Jaron and I returned late last night from our first trip across the Atlantic. 4 days and nights in Ireland. We got a great deal (seriously, cheaper than flying home for Christmas…) and it was a destination we’d both been enamored with for quite some time. What better way to welcome 30 years of living than fish and chips and a pint at a thousand year-old Irish pub? If you ever need to feel young, just spend some time where there is real history, heartache, and triumph. We LOVED Ireland.
Since our stay was so short we spent most of our time in Dublin, walking the stone-paved sidewalks, marveling at the Christmas decorations on Grafton Street, and feeling a little bit like we’d just been dropped into a Harry Potter movie.
We also took a train one morning to visit the coastal town of Howth with a priceless hike along the cliffs before fresh fish and chips at the docks.
Meals were meaty and huge. The surroundings were almost always quaint and sturdy. On our final day we visited the legendary cafe at Avoca village and had brown bread and with roasted tomato and red pepper soup for lunch. Supper was a half liter of microbrew and fish pie back in Dublin at a gastro pub that was part of an old castle and I was spellbound by the detail of the architecture and the simplicty of the wonderful food. Two meals I will never forget.
So on returning home to Thanksgiving I’ve got Irish food on my mind and ideas brewing for ways to incorporate it into upcoming meals based on Thanksgiving leftovers. I wondered about combining the two and settled on adapting Avoca’s recipe for shepherd’s pie to use leftover turkey and sweet potatoes. The result was exactly what we were hoping for.
First, the prep. Peel and chop 1 yellow onion. In a large pan or stock pot, saute the onion in about 4 tbsp olive oil until translucent, but not brown. Shred 4 cups of leftover turkey with a fork and add to onions. (You can also use 2 lb ground turkey. If so, add it raw to the cooked onions and brown before adding other ingredients.)
3 tbsp worcestersire
2 whole sprigs thyme
1 teaspoon tomato paste
3 carrots, peeled and diced
2 chicken bouillon cubes and 2 c water
salt and pepper to taste
Cover and cook this combination on low heat for 25 minutes. Remove cover and continue to cook on low for 25 minutes more. Preheat oven to 350 F.

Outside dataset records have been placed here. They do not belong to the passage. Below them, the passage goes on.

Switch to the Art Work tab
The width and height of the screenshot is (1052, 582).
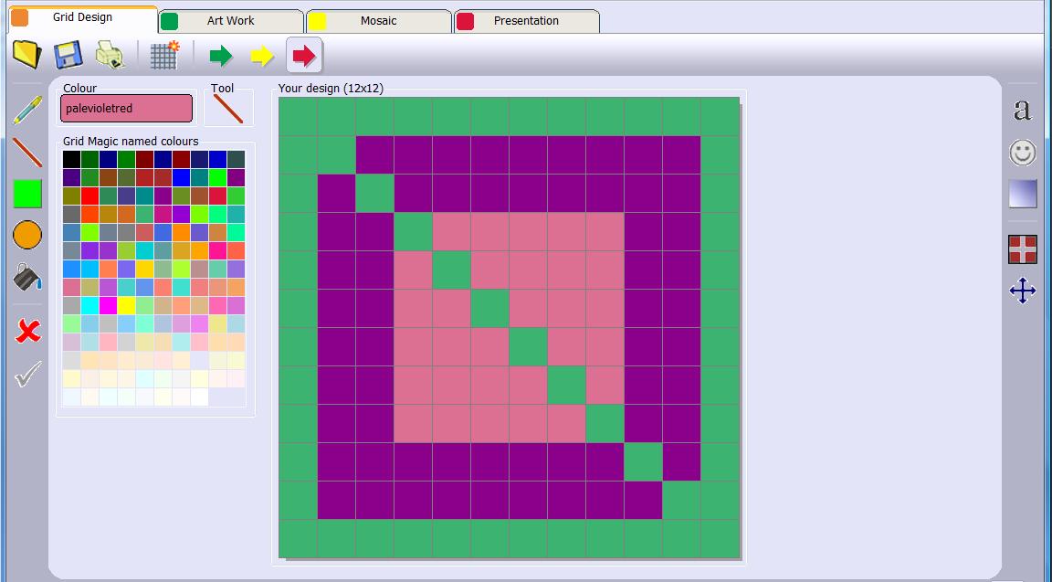tap(230, 18)
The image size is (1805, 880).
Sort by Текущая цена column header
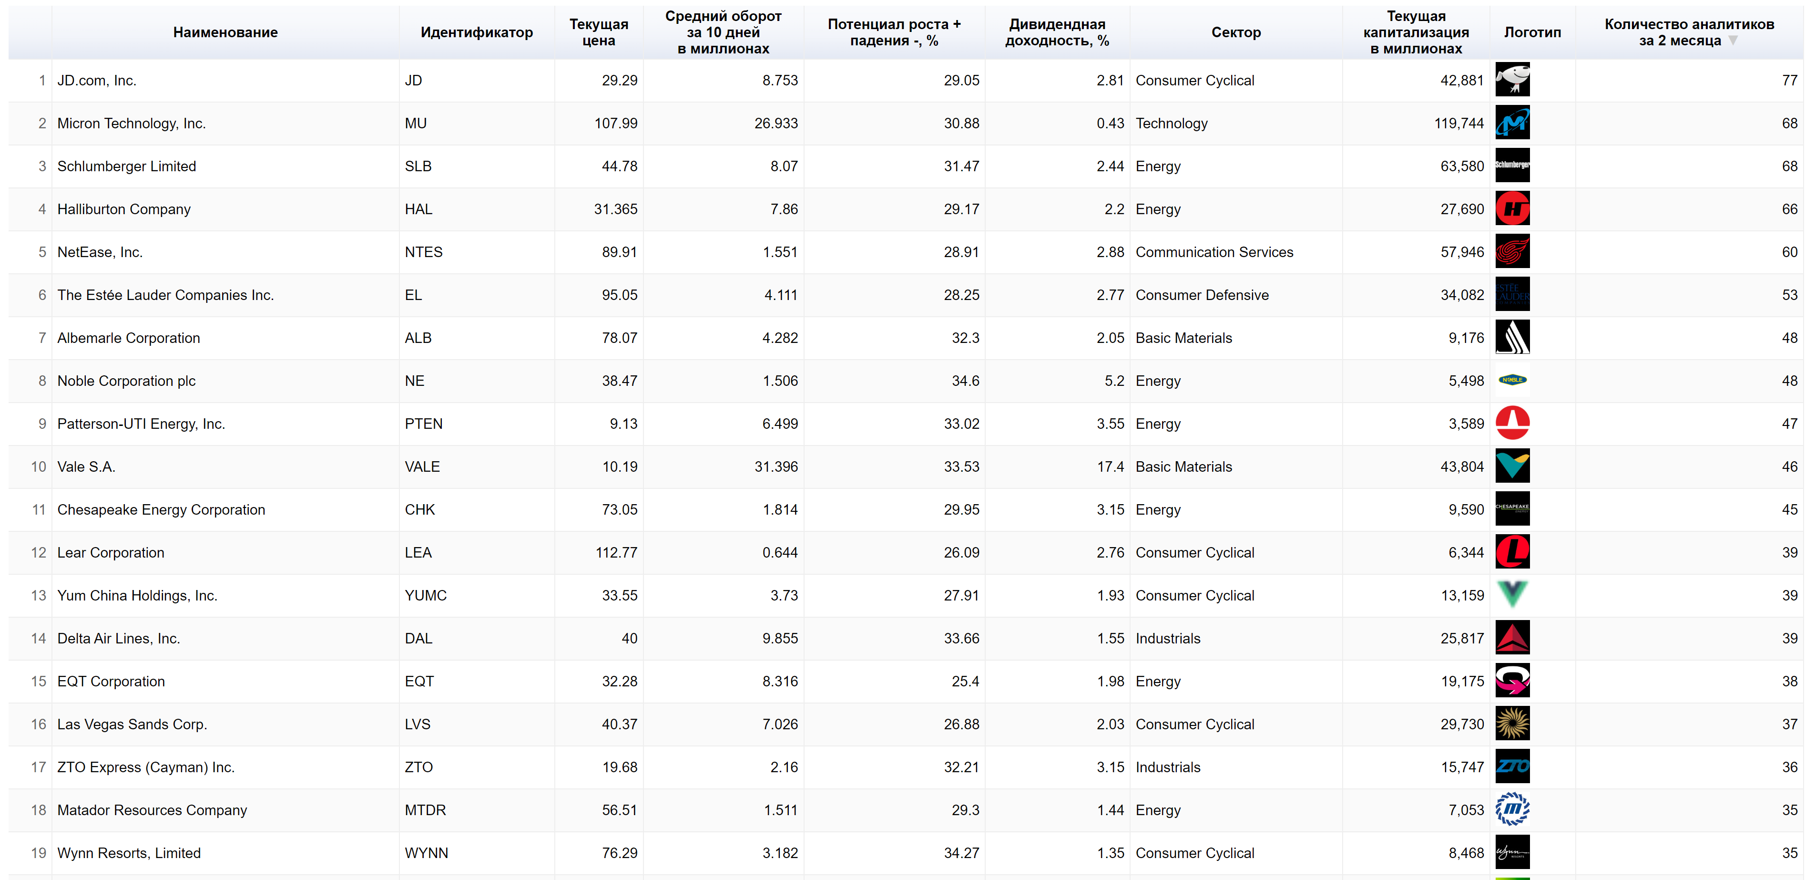(598, 32)
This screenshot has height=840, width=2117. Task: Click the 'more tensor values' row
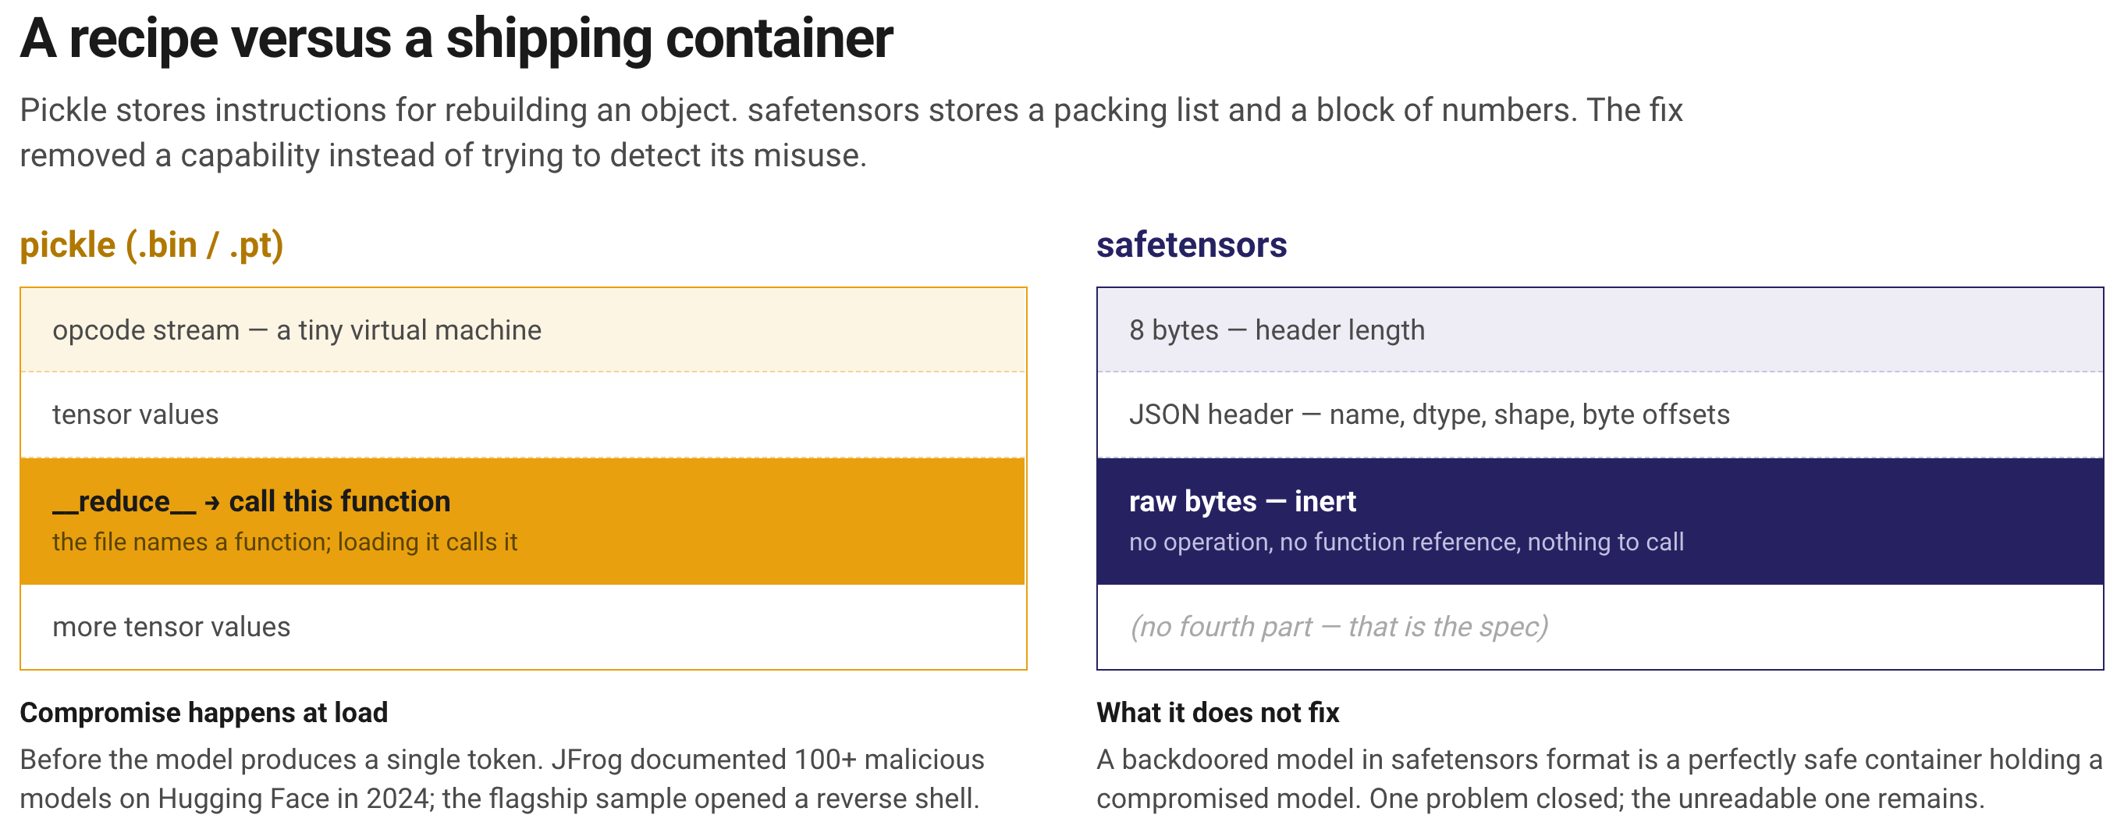[x=523, y=626]
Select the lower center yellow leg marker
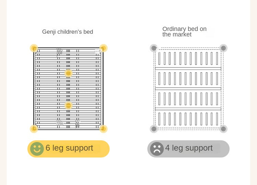257x185 pixels. tap(68, 105)
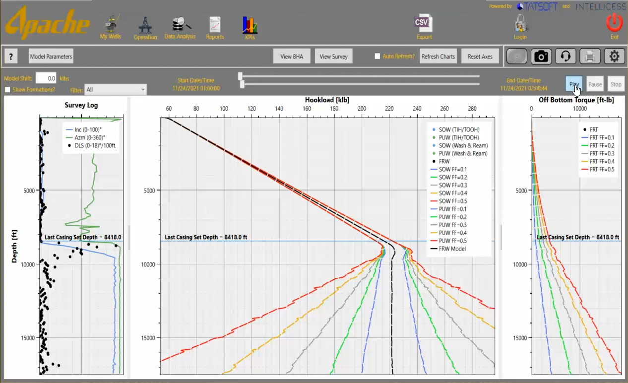628x383 pixels.
Task: Expand the Filter dropdown
Action: point(116,90)

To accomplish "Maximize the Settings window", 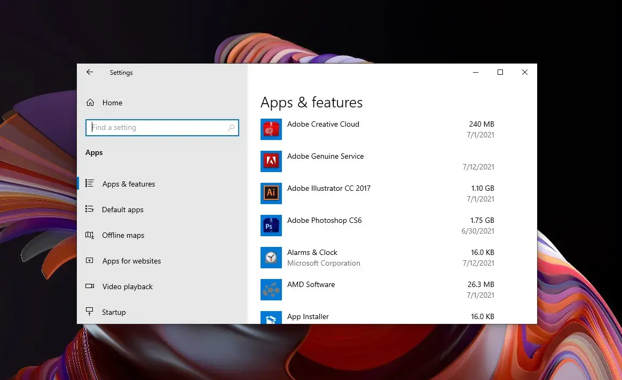I will point(500,72).

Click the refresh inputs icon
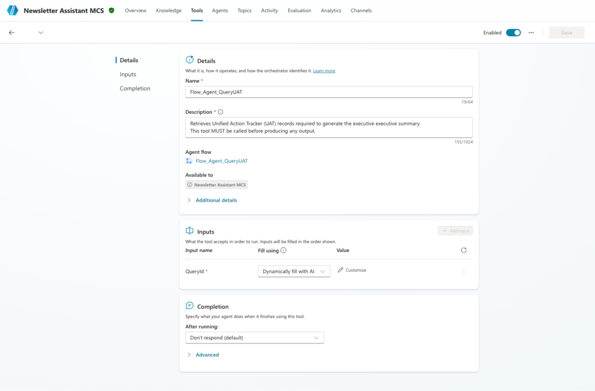[x=464, y=250]
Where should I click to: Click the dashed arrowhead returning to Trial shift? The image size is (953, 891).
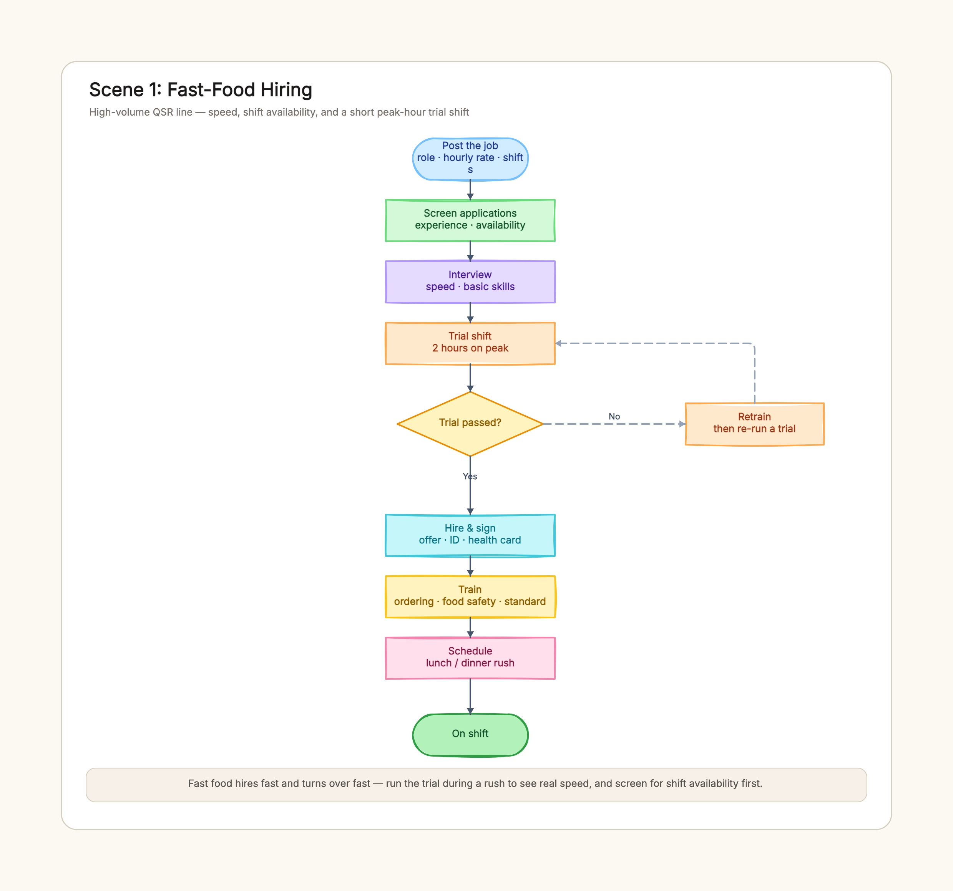click(x=559, y=343)
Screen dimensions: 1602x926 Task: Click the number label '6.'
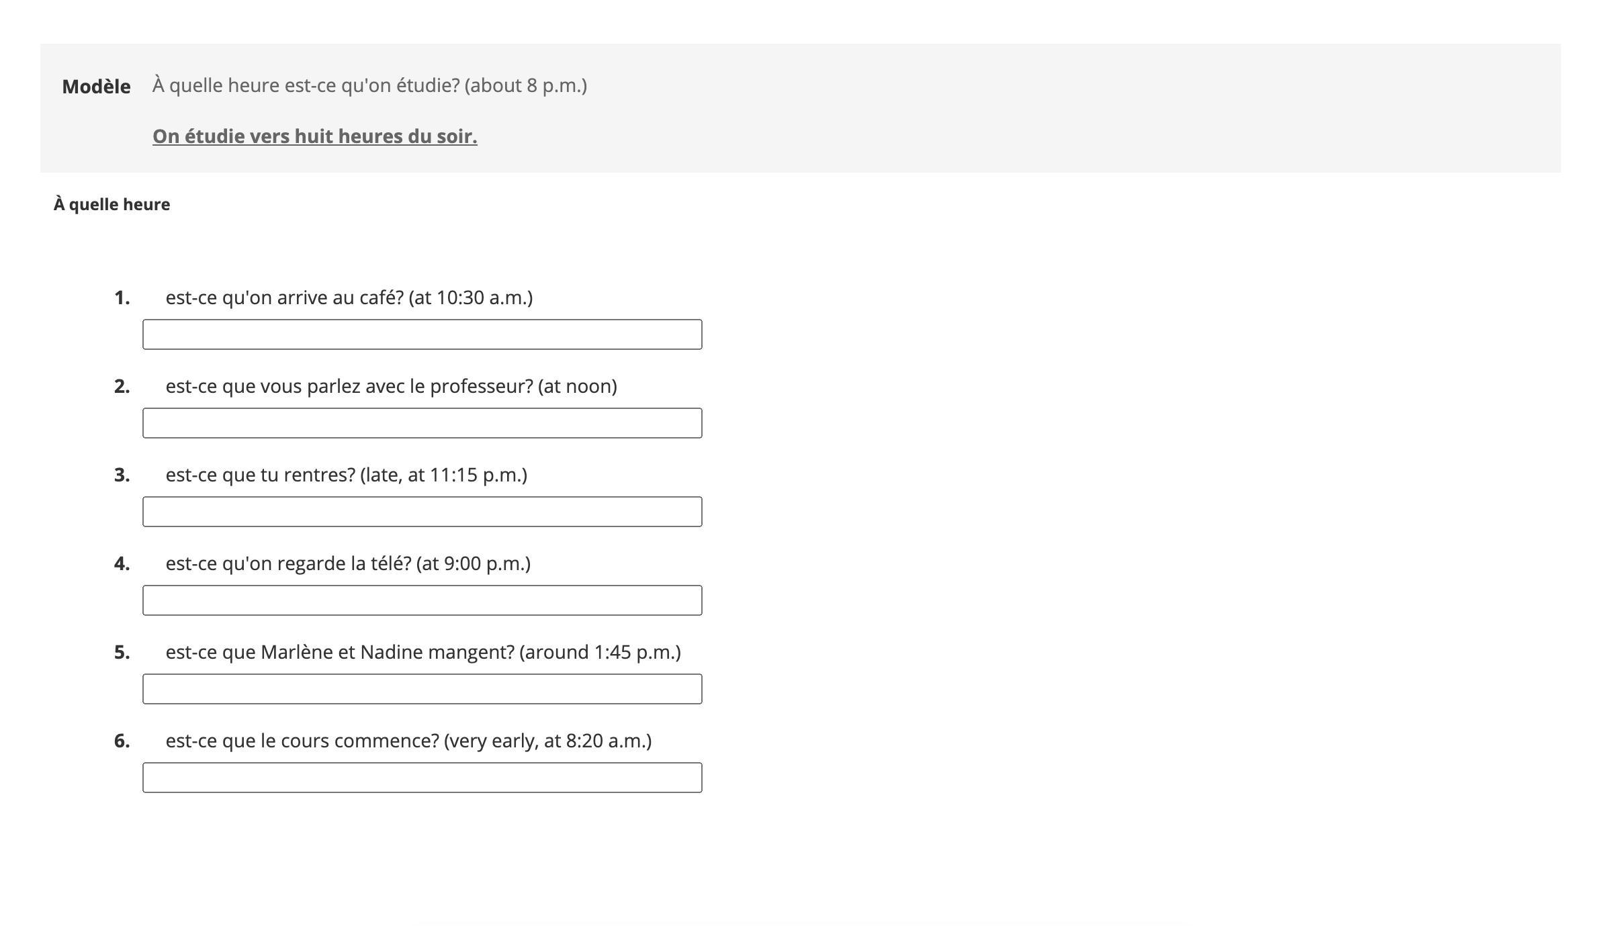(122, 741)
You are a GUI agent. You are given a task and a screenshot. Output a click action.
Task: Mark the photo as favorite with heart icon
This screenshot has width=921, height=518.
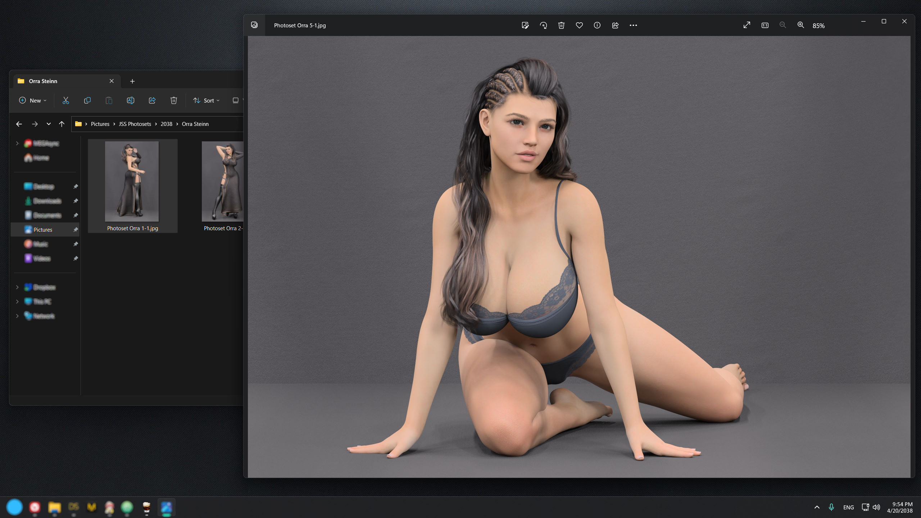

If using leftover mashed sweet potatoes make sure you have at least 4 cups. If starting fresh, peel and cube 3 lb of sweet potatoes. Place in stock pot, cover in water, add salt, and bring to boil. Cook over medium heat for 15 minutes, or until tender. Drain the potatoes and put back over low heat. Add 1 c half and half, 4 tbsp butter, 1 egg yolk, and salt and pepper to taste. Mash the potatoes well and taste, adjust seasoning as desired. Set aside.
Once the meat mixture is done, remove the thyme sprigs and spread it into the bottom of a deep pie dish, along with juices from the pan. Cover with the mashed sweet potato and spread evenly, creating texture as desired. Heat at 350F for 20 minutes and broil for 5 more, or until the sweet potato mash has browned at its tips. If you want to make this ahead of meal time, let it cool in the refridgerator and leave time to warm it at 350F for 40 minutes.
This turned out to be a great dish and adapted with very little adjustment. Hearty, sweet, savory, and fresh-tasting. Approximately 8 servings.